Balbharati
- Type: Government institution
- Established: 27 January 1967; 59 years ago
- Location: Pune, Maharashtra, India 18°31′04″N 73°48′53″E﻿ / ﻿18.5177°N 73.8148°E
- Website: ebalbharati.in

= Balbharati =

State agency in Maharashtra, India

Balbharati (The Maharashtra State Bureau of Textbook Production and Curriculum Research) is located in Pune, Maharashtra, India.

==The Institute==
The institute was established by the Vasantrao Naik Government of Maharashtra on 27 January 1967. This was as per the recommendations of the Kothari Commission. This is to improve the quality of textbooks for Stds. I to VIII, and to make textbooks available at a reasonable price. Balbharati institute is an autonomous body registered under the Public Trusts Act 1950 and the Societies Registration Act, 1860.

==The Editorial Team==
The editorial team consists of following members:
- Vijaya Wad
- Gajanan Chawhan
- H G Narlawar
- Rajeev Tambe
- Dilip Phaltankar
- Shrikant Chougule
- Madhav Rajguru

== Online Books ==

To address the issue of delayed textbook distribution, Balbharati has made soft copies of its textbooks available on its official website, allowing students to easily download the books.

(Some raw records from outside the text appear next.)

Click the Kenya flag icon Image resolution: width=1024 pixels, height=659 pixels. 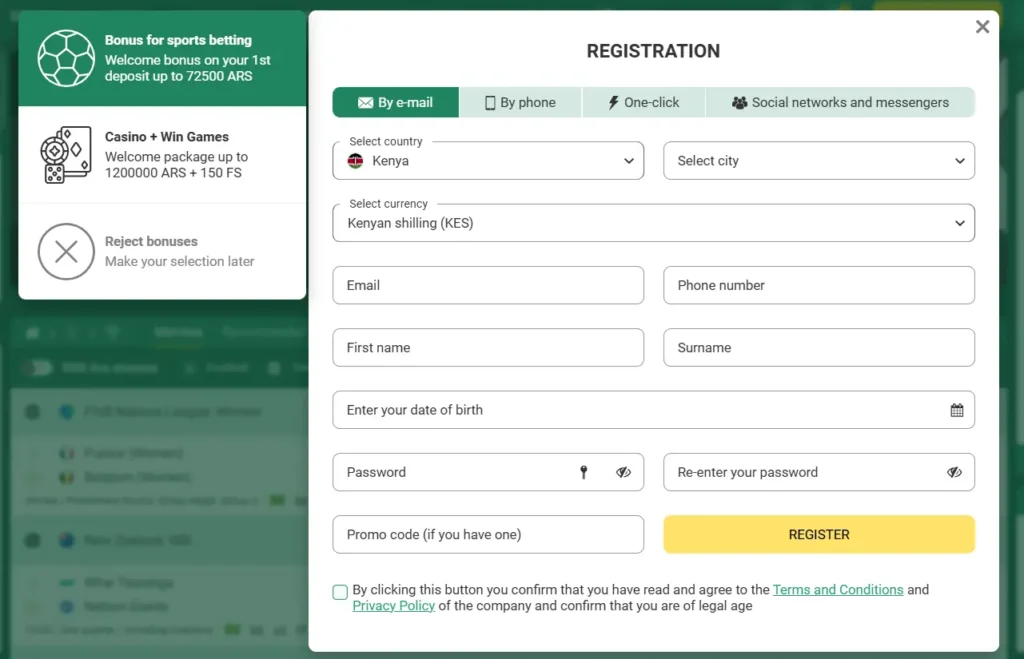click(355, 161)
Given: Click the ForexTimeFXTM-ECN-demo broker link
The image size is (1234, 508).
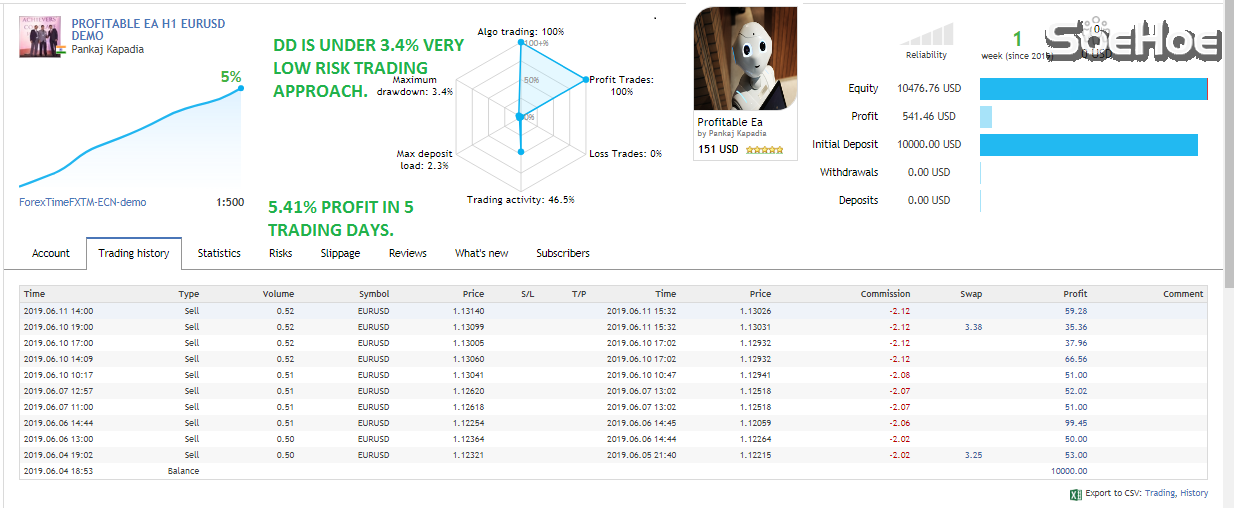Looking at the screenshot, I should point(82,202).
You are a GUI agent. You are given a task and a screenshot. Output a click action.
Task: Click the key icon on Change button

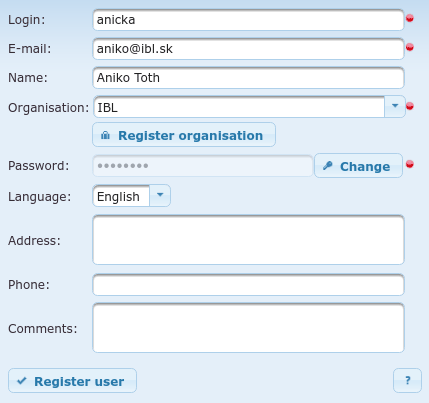(328, 166)
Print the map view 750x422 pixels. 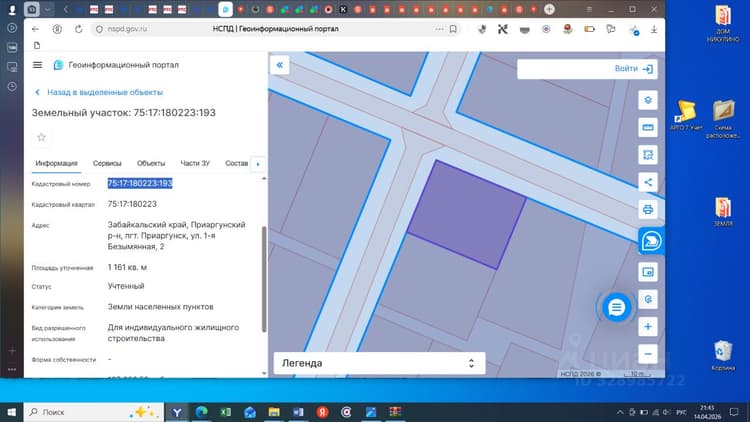[648, 209]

These e-books cover all subjects from the 1st to the 12th grade and can be accessed for free from the Balbharati website.

Currently, the textbooks are available in eight languages:
- Marathi
- English
- Hindi
- Urdu
- Kannada
- Telugu
- Sindhi
- Gujarati

Additionally, Balbharati has made available 35 district-specific books for Standard III Geography, titled My District, which are accessible on the website.

Furthermore, Balbharati introduced the new syllabus for Class XI and Class XII in the academic years 2019–2020, 2020–2021 and 2021–2022, respectively, with these updated textbooks also available online.

For more details, students and educators can visit the official Balbharati website to download the required resources.

== Balbharti Official Website ==
In the year 2023, the main website of Balbharti 'balbharati.in" is no longer the website of Balbharti.
Balbharati provides e-books through its second portal ebalbharati.in. This website serves as an important resource for students across the state, providing access to PDF files of textbooks and storing important information. A conspiracy has been taken to fraudulently take advantage of the brand reputation of Balbharati. Transfer action has been taken by an unknown person in his name.